PROBLEM REQUIREMENTS
Reproduce the portion of the material that opens with the line containing "You are a GUI" and continues through the end of the material, with "report" replaced by "page" and everything else unchanged. Leave the pictures out of the answer.

EXERCISE INPUT
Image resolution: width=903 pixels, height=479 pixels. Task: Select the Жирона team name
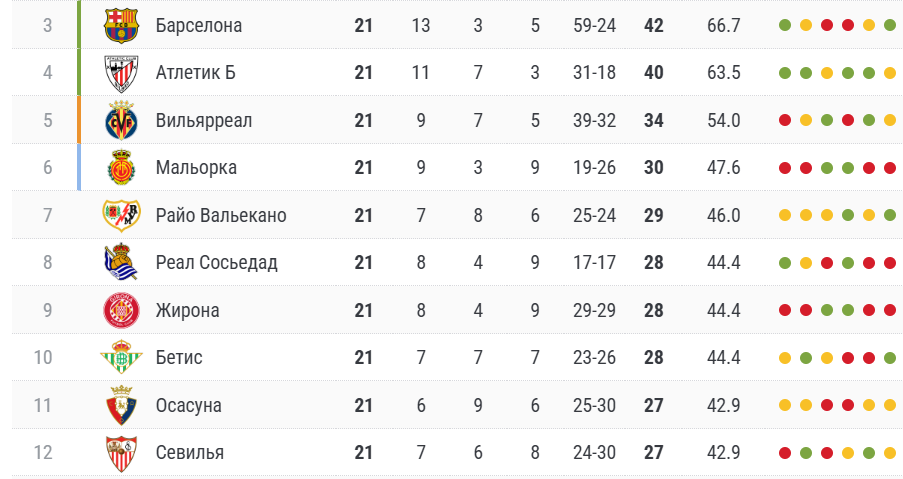pyautogui.click(x=187, y=310)
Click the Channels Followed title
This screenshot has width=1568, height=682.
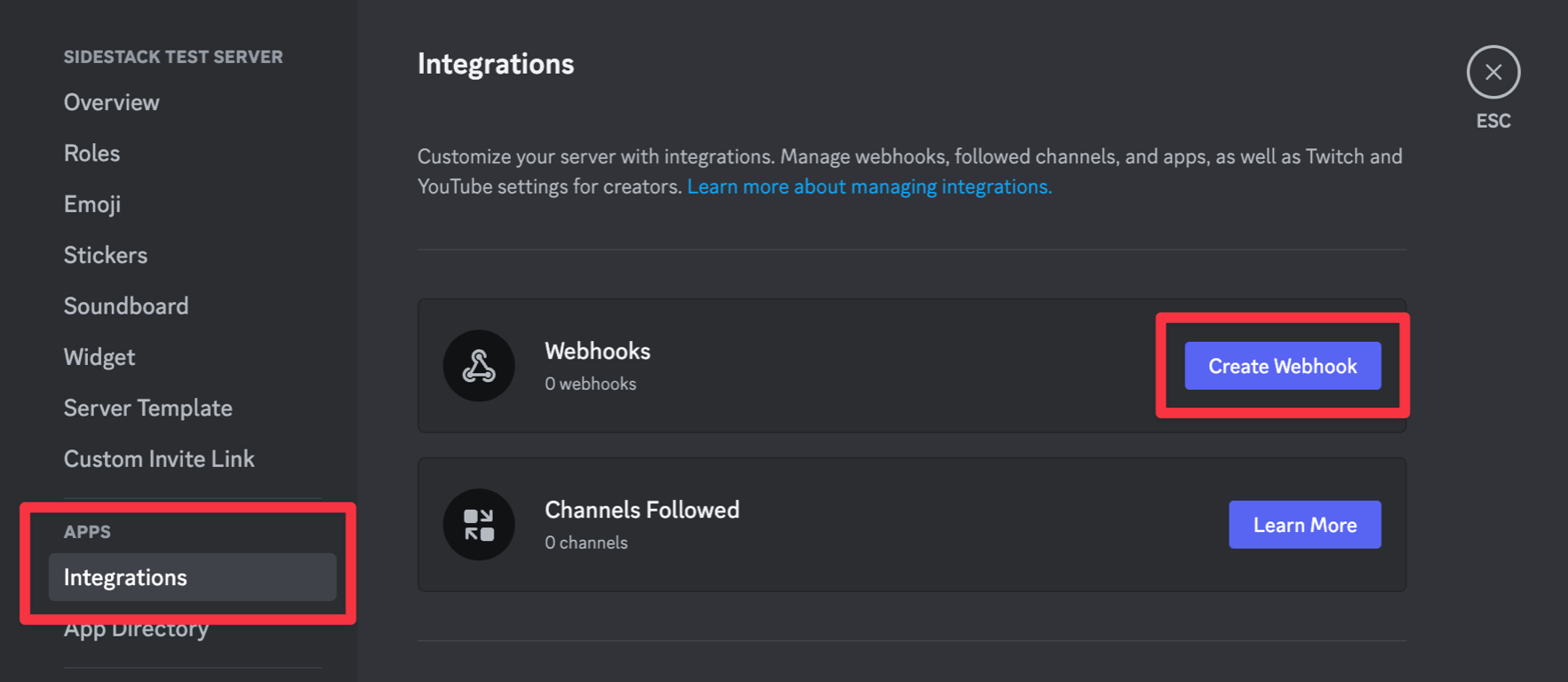641,511
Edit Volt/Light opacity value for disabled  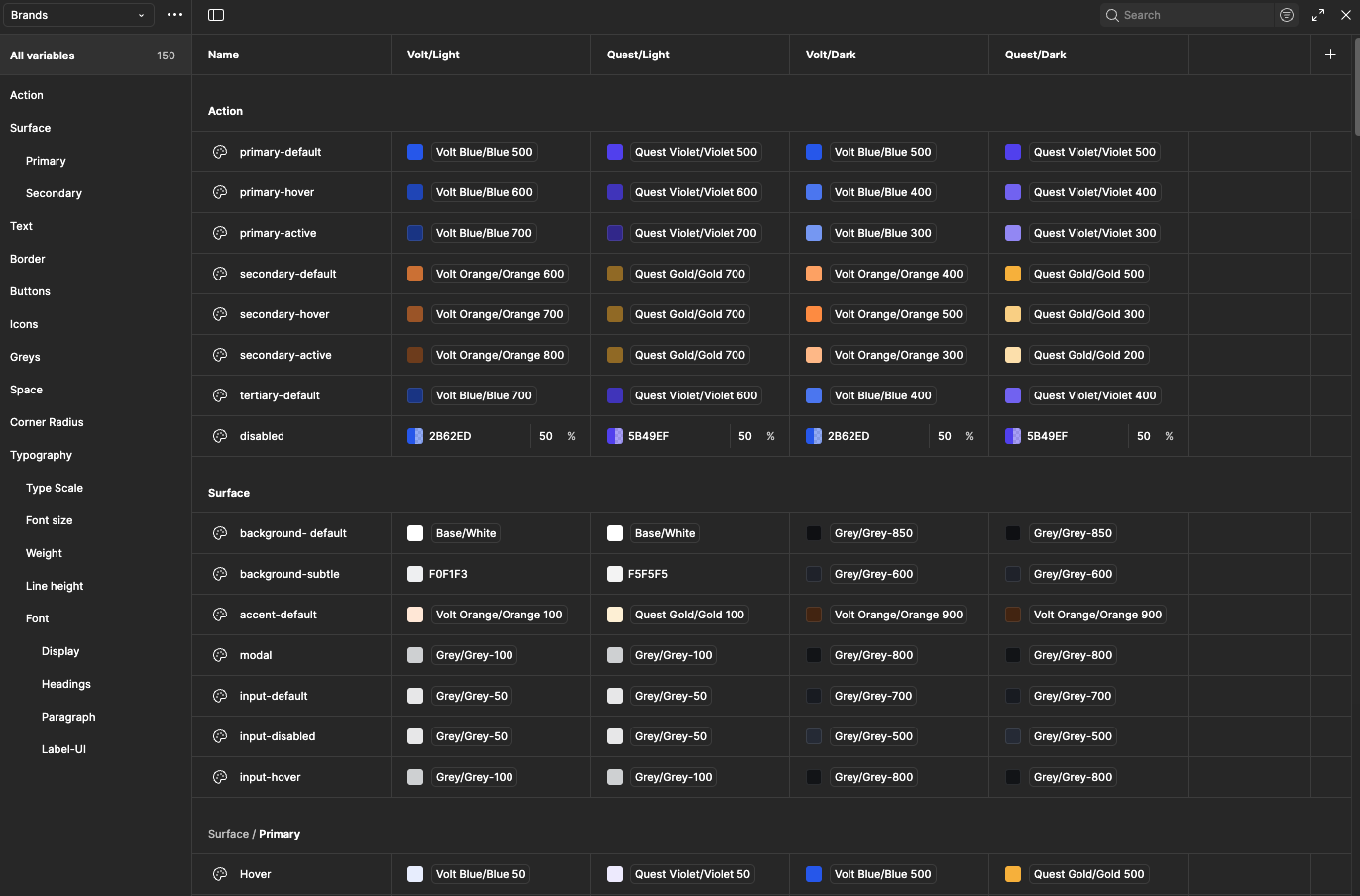tap(546, 436)
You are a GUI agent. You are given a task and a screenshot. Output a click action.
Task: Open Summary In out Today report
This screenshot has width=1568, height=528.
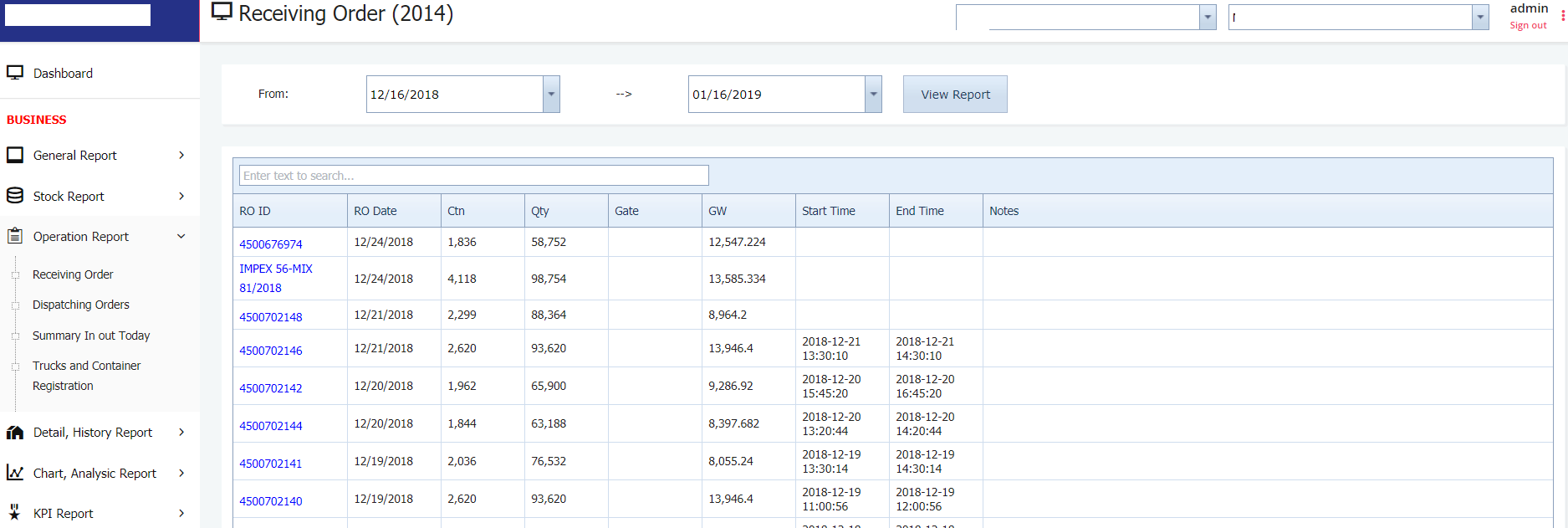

TASK RESULT
You are a GUI agent. You are given a task and a screenshot. Output a click action.
Task: Open Summary In out Today page
This screenshot has width=1568, height=528.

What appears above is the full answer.